Принял я доставленное, на самое крупное нарушение пошел, пока состоял чиновником государственных служб, да что крупное единственное это было у меня нарушение — до Уотергейта. И пошел я на него из-за любви.
Про любовь я с Рут разговоры повел, сразу как она из госпиталя выписалась и поступила ко мне на работу. Она же в ответ все шуточки, все замечания всякие проницательные — только очень уж мрачно она настроена была. Считала, и должен признать не без причины, что люди все до одного по природе своей злые, и нет особой разницы, мучители они, жертвы или так себе, безучастные наблюдатели. Ничего от них, говорит, ждать не приходится, только трагедии бессмысленные из всех их затей получаются, потому что не хватает соображения, чтобы добром дело окончить, даже если хотят добра. Мы, говорит, вроде опухоли, вот один участочек вселенной из-за этой опухоли уже омертвел, только она дальше и дальше пойдет.
— Что это вы мне все про любовь да про любовь, — сказала она как-то, когда я только начал за нею ухаживать. — Я ведь так думаю, что лучше бы всего детей вообще больше не рожать, пусть человечество на нас закончится.

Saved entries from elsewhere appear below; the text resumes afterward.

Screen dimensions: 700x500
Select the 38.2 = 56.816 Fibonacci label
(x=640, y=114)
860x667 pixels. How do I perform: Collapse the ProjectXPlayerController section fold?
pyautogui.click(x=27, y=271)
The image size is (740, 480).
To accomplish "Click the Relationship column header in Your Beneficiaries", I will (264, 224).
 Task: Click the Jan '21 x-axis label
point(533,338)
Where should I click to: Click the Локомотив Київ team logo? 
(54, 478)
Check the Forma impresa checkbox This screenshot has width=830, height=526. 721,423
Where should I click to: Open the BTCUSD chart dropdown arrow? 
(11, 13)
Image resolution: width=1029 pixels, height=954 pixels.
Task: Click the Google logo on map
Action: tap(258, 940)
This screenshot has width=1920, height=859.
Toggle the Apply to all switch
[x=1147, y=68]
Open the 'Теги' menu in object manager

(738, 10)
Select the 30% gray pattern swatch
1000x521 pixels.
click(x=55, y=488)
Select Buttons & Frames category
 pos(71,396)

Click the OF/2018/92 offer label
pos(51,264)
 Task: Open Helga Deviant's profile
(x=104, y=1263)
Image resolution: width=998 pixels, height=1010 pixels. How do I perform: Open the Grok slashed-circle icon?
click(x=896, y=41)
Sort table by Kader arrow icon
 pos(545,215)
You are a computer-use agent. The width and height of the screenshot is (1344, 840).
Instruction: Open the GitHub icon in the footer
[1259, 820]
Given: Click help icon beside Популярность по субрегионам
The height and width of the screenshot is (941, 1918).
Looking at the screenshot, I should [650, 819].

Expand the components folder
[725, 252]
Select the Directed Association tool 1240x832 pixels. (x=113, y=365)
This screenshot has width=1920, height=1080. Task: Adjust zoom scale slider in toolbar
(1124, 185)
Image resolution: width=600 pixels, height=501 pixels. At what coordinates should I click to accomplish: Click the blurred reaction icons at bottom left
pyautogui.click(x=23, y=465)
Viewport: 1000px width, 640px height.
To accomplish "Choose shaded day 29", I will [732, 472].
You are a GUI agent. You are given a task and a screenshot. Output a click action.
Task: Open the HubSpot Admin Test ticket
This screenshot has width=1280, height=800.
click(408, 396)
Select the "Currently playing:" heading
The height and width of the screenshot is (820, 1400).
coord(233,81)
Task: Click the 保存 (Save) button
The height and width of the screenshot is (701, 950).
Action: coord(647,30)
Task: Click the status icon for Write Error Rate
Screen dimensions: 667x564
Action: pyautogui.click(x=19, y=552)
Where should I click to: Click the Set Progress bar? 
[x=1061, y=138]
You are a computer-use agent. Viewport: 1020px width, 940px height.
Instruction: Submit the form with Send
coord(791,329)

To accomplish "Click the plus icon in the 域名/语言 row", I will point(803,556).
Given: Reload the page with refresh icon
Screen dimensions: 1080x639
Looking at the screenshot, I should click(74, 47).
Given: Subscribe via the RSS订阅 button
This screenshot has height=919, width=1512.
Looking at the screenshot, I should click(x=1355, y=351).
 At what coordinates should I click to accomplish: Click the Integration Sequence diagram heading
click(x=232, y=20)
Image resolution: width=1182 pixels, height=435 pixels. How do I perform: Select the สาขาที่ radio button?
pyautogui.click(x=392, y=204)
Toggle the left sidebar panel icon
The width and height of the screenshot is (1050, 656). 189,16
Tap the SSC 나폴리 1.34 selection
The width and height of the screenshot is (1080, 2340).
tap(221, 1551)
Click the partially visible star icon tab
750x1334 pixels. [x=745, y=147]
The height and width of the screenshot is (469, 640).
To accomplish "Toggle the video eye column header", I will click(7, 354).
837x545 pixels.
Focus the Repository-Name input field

— Ничего вы такого не думаете, — говорю, — меня не обманете. Да бросьте, Рут, я ведь вижу, в вас столько жизни!
Так оно и было. Да у нее любое движение хоть невзначай, а обязательно кокетливым выходило, любое словечко, а раз кокетничает, значит, верит, что жизнь должна продолжаться вечно, правильно ведь?
Обаяния в ней было, Бог ты мой! Да, а меня между тем награждали за то, что все как по маслу шло. Родина меня медали «За заслуги» удостоила, Франция — ордена Почетного легиона, Великобритания и Советский Союз благодарственные письма прислали. Хотя вообще-то всем этим я Рут обязан, она прямо чудеса творила, и каждый, кого мы принимали да размещали, блаженствовал себе — хоть бы все вкривь и вкось шло.
— Говорите вот, что вам жизнь отвратительна, откуда же у вас столько жизненной энергии берется? — спрашиваю.
— Какой там еще энергии, — машет она рукой. — Детей у меня все равно быть не может, даже если захочу.
Сами понимаете, напрасно она так думала. Просто вбила себе в голову. Кончилось тем, что она-таки родила сына — очень, между прочим, неприятный тип, он теперь рецензирует книжки в «Нью-Йорк таймс», да я уж говорил.
Так вот мы с ней и беседовали в Нюрнберге, долго беседовали. Рядом с церковью Святой Марты разговор происходил, где нас свела судьба. Службы в этой церкви еще не возобновились. Крышу, правда, опять поставили, но где раньше окно-розетка было, пока что пришлось натянуть брезент. Старик-сторож рассказывал: окно это, а также алтарь бомбой с английского истребителя разворотило — прямое попадание. Так торжественно обо всем этом повествовал, что, видно, счел случившееся одним из чудес, на какие вера подвигает. Должен сказать, мало встречал я немцев, которых огорчало, что их страна превратилась в руины. Мужчины их ни о чем другом и говорить не желали, только про баллистику — нет, ну надо же, как научились замечательно стрелять.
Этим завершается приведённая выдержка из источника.